From Sunday, climate negotiators from around the world have gathered in Poland to renew their efforts towards finalising a global action plan to prevent adverse impacts of climate change. The two-week year-end annual meeting, informally called COP24 (short for the 24th Conference of the Parties to the UN Framework Convention on Climate Change), is being organised this time in Katowice, an important city in southern Poland’s coal belt. It is being held amidst a series of fresh warnings that current measures announced by countries, some already under way and others to be implemented in the coming years, were hugely inadequate for achieving the agreed objective of keeping the rise in global temperatures within 2°C from pre-industrial times.
Countries go into the meeting with the realisation that they are under tremendous pressure, more than at any other time, to enhance the scope and ambition of their climate actions.
The main task on the hands of negotiators gathered in Katowice would be to finalise the “rulebook” for the implementation of the Paris Agreement that was clinched at a similar meeting in 2015, and came into effect the following year after the required number of countries had ratified it. For the last two years, negotiators have been working on formulating the rules, procedures, guidelines, and institutional mechanisms through which the provisions of the Paris Agreement would be implemented. These include such things as agreeing on accounting standards to measure emissions, processes for monitoring, reporting and verification (commonly referred to as MRV in climate negotiation circles) of actions being taken by individual countries, mechanisms to raise financial resources and ensure the flow of funds for climate projects, and institutions to facilitate the diffusion of appropriate technologies to countries and regions that need them.
Two years ago, at the COP22 meeting in Marrakech, countries had set themselves a 2018 deadline for the completion of the “rulebook”. Though extra rounds of meetings have been held this year in the run-up to the Katowice summit, the countries are still far away from finalising the “rulebook”. That is because most of the issues to be dealt with and agreed upon, notably those relating to finance, technology, and MRV, are highly contentious, and the negotiators face an uphill task in their attempt to wrap it up in the next two weeks.
But as the negotiators dive into the tortuous details of the “rulebook”, most of the attention is expected to be on the responses of countries to increasing demands to step up the ambition of their action plans in view of the gathering scientific evidence that current actions were just not adequate to prevent the worst impacts of climate change. At the same time, there is a growing noise about the need to aim for a 1.5°C target instead of 2°C. Countries would need to do much more to achieve that.

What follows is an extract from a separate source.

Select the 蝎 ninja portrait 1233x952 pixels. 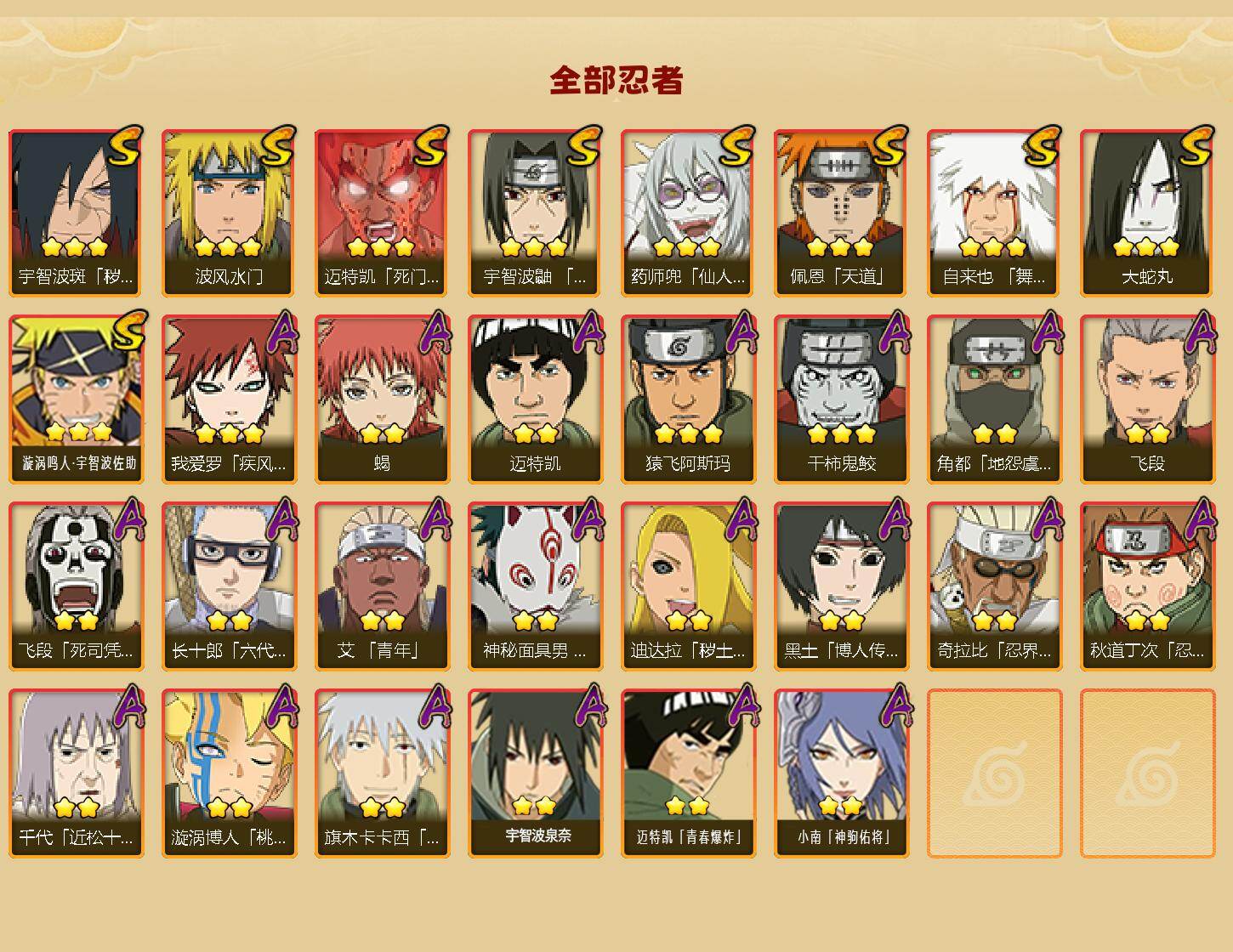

A recent special report by the Intergovernmental Panel on Climate Change (IPCC) on the pathways to the 1.5° target is an important item on the agenda for discussions in Katowice.
The 1.5°C debate
The Paris Agreement, while seeking to “hold” the increase in global average temperature to “well below” 2°C from pre-industrial times, also promises to keep “pursuing efforts” to attain the 1.5° target. This was done to accommodate the concerns of smaller countries, mainly island nations, that face the greatest threat from climate change. At the Paris meeting in 2015, the countries had also called upon the IPCC, a global body of scientists that does periodic reviews of scientific literature to make projections about the Earth’s future climate, to prepare a special report on the feasibility of the 1.5°C target.
That report was presented last month. It said that to attain the 1.5°C target, the world needs to bring down its greenhouse gas emissions to about half of its 2010 levels by 2030, and to net zero by about 2050. Net-zero is achieved when total emissions is balanced by the amount of absorption of carbon dioxide through natural sinks like forests, or removal of carbon dioxide from the atmosphere through technological interventions.
Right now, the countries are aiming to reduce global emissions only by 20%, from 2010 levels, by the year 2030, and achieve a net-zero emission level by the year 2075. And even these efforts are inadequate, as several recent studies have pointed out.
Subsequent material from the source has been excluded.